Unlike the official SCC arbitration cost calculator, an authoritative tool to determine administrative fees and arbitrator fees for SCC arbitrations, this SCC arbitration cost calculator determines the same administrative and arbitrator fees for ordinary and expedited SCC arbitrations, using the 2020 Schedule of Costs for ordinary and expedited arbitrations, while also automatically estimating all other costs per SCC arbitration, including legal fees, expert fees and anticipated witness, management and other party costs, from the filing of a Request for Arbitration through the rendering of a Final Award.
This is useful, as the majority of SCC arbitration costs do not relate to administrative and arbitrator fees, but instead to party costs, including especially legal fees and expert fees. The assumptions used in this SCC arbitration cost calculator are listed below.
** The following underlying assumptions are used in this automatic cost calculator:
- SCC administrative fees and arbitral tribunal fees are based on the 2020 Schedule of Costs for ordinary and expedited arbitrations. Results should be identical to the official SCC Cost Calculator.
- Like the official SCC Cost Calculator, this calculator is limited to amounts in disputes of up to EUR 100,000,000. For higher amounts, fees are in fact determined by the SCC Board on a case-by-case basis.
- As with the official SCC Cost Calculator, for arbitral tribunals composed of three arbitrators, co-arbitrators receive 60 percent of the fee of the Chairperson. The SCC Board may decide that a different percentage shall apply.
- Average legal fees range from EUR 50 per hour (very low) to EUR 800 per hour (high). Most law firms will charge over EUR 50 per hour.

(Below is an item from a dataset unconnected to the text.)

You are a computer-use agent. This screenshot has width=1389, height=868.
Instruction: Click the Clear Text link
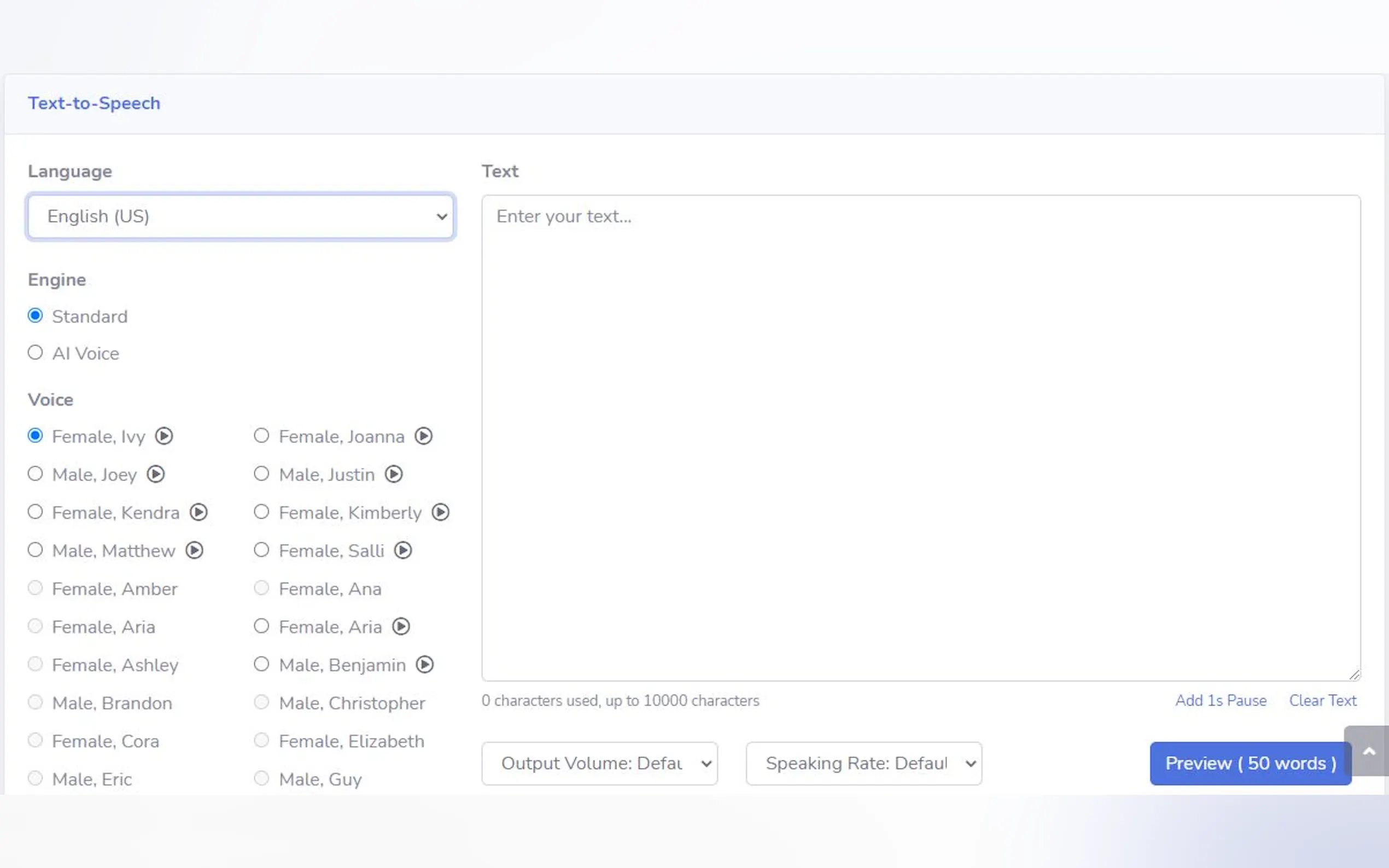[x=1322, y=700]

- The average SCC arbitration requires between 1,000 and 5,000 hours of legal work, depending on its complexity, the procedure adopted and the actions of opposing counsel. In case of doubt, enter 2,000 hours for the average amount of legal work per arbitration, which is fairly standard.
- In low-complexity cases (fewer than 2,000 hours of legal work required) and where there are small amounts in dispute (less than EUR 2,000,000), it is assumed that no quantum or legal experts will be required. This may not always be the case.
- Expert fees themselves are estimated on the basis of the external legal fee to expert fee ratio shown in the CIArb Costs of International Arbitration Survey (2011), which is the single most complete source of data on arbitration costs to date.
- Anticipated witness, management and other external costs are also based on the ratio between legal fees and such costs in the CIArb Costs of International Arbitration Survey (2011).
- VAT is assumed to be inapplicable.
- Each party is assumed to split SCC Administrative Fees, Arbitrators’ Fees and expenses equally, although if a Respondent refuses to pay, its counterclaims will not be heard but the Claimant will need to bear its costs (which can then be claimed as costs at the end of the arbitration).
- A successful party may be reimbursed all or a significant portion of its legal costs by the losing party in the final arbitration award. This possibility is not factored into this model.